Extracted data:
--
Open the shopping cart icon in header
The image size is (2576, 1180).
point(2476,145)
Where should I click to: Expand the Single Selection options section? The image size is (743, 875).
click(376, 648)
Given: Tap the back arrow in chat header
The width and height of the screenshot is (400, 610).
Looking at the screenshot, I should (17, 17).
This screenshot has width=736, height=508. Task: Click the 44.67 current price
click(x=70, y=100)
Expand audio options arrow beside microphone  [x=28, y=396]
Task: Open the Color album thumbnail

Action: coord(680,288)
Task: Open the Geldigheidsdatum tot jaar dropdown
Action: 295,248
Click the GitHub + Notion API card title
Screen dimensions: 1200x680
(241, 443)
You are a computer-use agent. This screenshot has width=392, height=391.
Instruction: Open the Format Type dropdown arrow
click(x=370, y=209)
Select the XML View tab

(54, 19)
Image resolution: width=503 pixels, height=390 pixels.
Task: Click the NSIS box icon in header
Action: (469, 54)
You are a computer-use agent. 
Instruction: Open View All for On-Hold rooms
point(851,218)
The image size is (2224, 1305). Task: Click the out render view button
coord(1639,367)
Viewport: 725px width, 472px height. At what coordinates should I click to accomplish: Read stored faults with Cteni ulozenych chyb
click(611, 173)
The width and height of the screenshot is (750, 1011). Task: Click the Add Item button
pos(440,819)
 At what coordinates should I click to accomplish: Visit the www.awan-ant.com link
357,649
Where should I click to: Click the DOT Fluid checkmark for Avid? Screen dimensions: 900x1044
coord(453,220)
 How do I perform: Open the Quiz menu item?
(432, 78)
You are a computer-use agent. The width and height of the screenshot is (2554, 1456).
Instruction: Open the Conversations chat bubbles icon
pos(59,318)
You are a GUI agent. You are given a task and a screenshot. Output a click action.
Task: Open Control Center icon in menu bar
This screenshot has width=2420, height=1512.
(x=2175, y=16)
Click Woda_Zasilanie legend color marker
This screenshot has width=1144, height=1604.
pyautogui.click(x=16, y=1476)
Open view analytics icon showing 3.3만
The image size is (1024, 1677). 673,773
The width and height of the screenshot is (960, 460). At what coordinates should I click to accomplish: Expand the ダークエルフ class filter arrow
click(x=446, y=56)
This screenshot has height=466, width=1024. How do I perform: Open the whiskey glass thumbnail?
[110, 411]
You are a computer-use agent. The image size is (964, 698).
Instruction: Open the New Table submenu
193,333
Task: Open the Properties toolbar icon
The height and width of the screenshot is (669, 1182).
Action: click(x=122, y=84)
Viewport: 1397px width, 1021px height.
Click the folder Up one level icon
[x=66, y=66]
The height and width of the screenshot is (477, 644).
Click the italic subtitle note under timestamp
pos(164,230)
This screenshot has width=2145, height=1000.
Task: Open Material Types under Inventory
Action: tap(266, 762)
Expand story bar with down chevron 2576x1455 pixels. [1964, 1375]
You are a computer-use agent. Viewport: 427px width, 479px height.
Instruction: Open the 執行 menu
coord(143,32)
--
Update the data above so that every "computer-use agent" becomes "screen automation agent", keeping everything else the same.

Open the shopping cart icon in header
The image size is (2576, 1180).
point(2476,145)
Where should I click to: Expand the Single Selection options section? The image size is (743, 875).
click(376, 648)
Given: Tap the back arrow in chat header
The width and height of the screenshot is (400, 610).
Looking at the screenshot, I should (17, 17).
This screenshot has width=736, height=508. Task: Click the 44.67 current price
click(x=70, y=100)
Expand audio options arrow beside microphone  [x=28, y=396]
Task: Open the Color album thumbnail

Action: coord(680,288)
Task: Open the Geldigheidsdatum tot jaar dropdown
Action: 295,248
Click the GitHub + Notion API card title
Screen dimensions: 1200x680
(241, 443)
You are a screen automation agent. This screenshot has width=392, height=391.
Instruction: Open the Format Type dropdown arrow
click(x=370, y=209)
Select the XML View tab

(54, 19)
Image resolution: width=503 pixels, height=390 pixels.
Task: Click the NSIS box icon in header
Action: (469, 54)
You are a screen automation agent. 
Instruction: Open View All for On-Hold rooms
point(851,218)
The image size is (2224, 1305). Task: Click the out render view button
coord(1639,367)
Viewport: 725px width, 472px height. At what coordinates should I click to accomplish: Read stored faults with Cteni ulozenych chyb
click(611, 173)
The width and height of the screenshot is (750, 1011). Task: Click the Add Item button
pos(440,819)
 At what coordinates should I click to accomplish: Visit the www.awan-ant.com link
357,649
Where should I click to: Click the DOT Fluid checkmark for Avid? Screen dimensions: 900x1044
coord(453,220)
 How do I perform: Open the Quiz menu item?
(432, 78)
You are a screen automation agent. The width and height of the screenshot is (2554, 1456).
Instruction: Open the Conversations chat bubbles icon
pos(59,318)
You are a GUI agent. You are given a task and a screenshot. Output a click action.
Task: Open Control Center icon in menu bar
This screenshot has width=2420, height=1512.
(x=2175, y=16)
Click Woda_Zasilanie legend color marker
This screenshot has width=1144, height=1604.
pyautogui.click(x=16, y=1476)
Open view analytics icon showing 3.3만
The image size is (1024, 1677). 673,773
The width and height of the screenshot is (960, 460). At what coordinates should I click to accomplish: Expand the ダークエルフ class filter arrow
click(x=446, y=56)
This screenshot has height=466, width=1024. How do I perform: Open the whiskey glass thumbnail?
[110, 411]
You are a screen automation agent. The image size is (964, 698).
Instruction: Open the New Table submenu
193,333
Task: Open the Properties toolbar icon
The height and width of the screenshot is (669, 1182).
Action: click(x=122, y=84)
Viewport: 1397px width, 1021px height.
Click the folder Up one level icon
[x=66, y=66]
The height and width of the screenshot is (477, 644).
Click the italic subtitle note under timestamp
pos(164,230)
This screenshot has width=2145, height=1000.
Task: Open Material Types under Inventory
Action: tap(266, 762)
Expand story bar with down chevron 2576x1455 pixels. [1964, 1375]
You are a screen automation agent. Viewport: 427px width, 479px height.
Instruction: Open the 執行 menu
coord(143,32)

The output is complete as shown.